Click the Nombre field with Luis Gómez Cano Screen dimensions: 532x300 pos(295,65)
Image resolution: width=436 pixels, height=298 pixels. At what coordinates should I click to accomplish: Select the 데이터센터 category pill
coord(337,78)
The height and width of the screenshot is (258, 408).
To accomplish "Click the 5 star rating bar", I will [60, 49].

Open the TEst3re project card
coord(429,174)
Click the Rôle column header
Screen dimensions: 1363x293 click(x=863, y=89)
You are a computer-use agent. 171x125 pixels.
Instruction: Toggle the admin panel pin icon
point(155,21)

--

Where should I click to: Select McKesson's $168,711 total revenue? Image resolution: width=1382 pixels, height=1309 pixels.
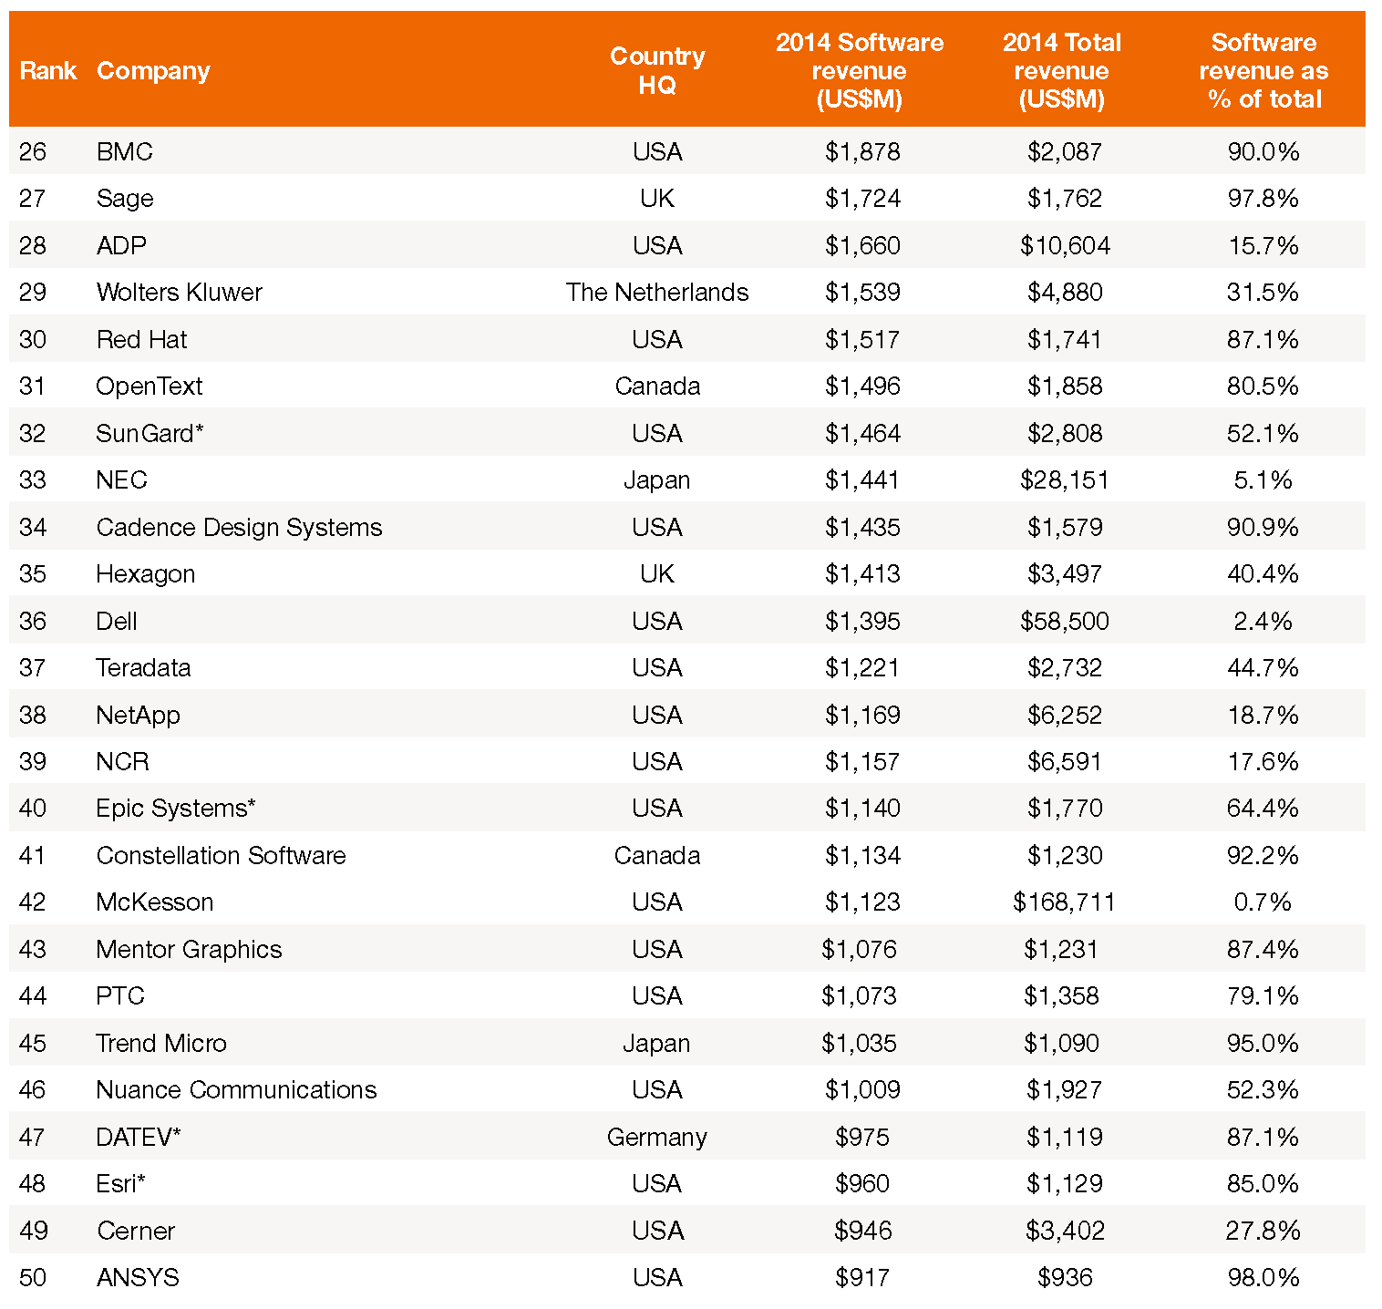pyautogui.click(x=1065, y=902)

WHAT THE TASK ASKS » Here the job is to set down exactly the lines of the material above that fall between the one with "Click the Nombre" and the one with "The height and", inclusive, and nothing beyond them.

EXERCISE SOLUTION »
Click the Nombre field with Luis Gómez Cano Screen dimensions: 532x300 pos(295,65)
Image resolution: width=436 pixels, height=298 pixels. At what coordinates should I click to accomplish: Select the 데이터센터 category pill
coord(337,78)
The height and width of the screenshot is (258, 408).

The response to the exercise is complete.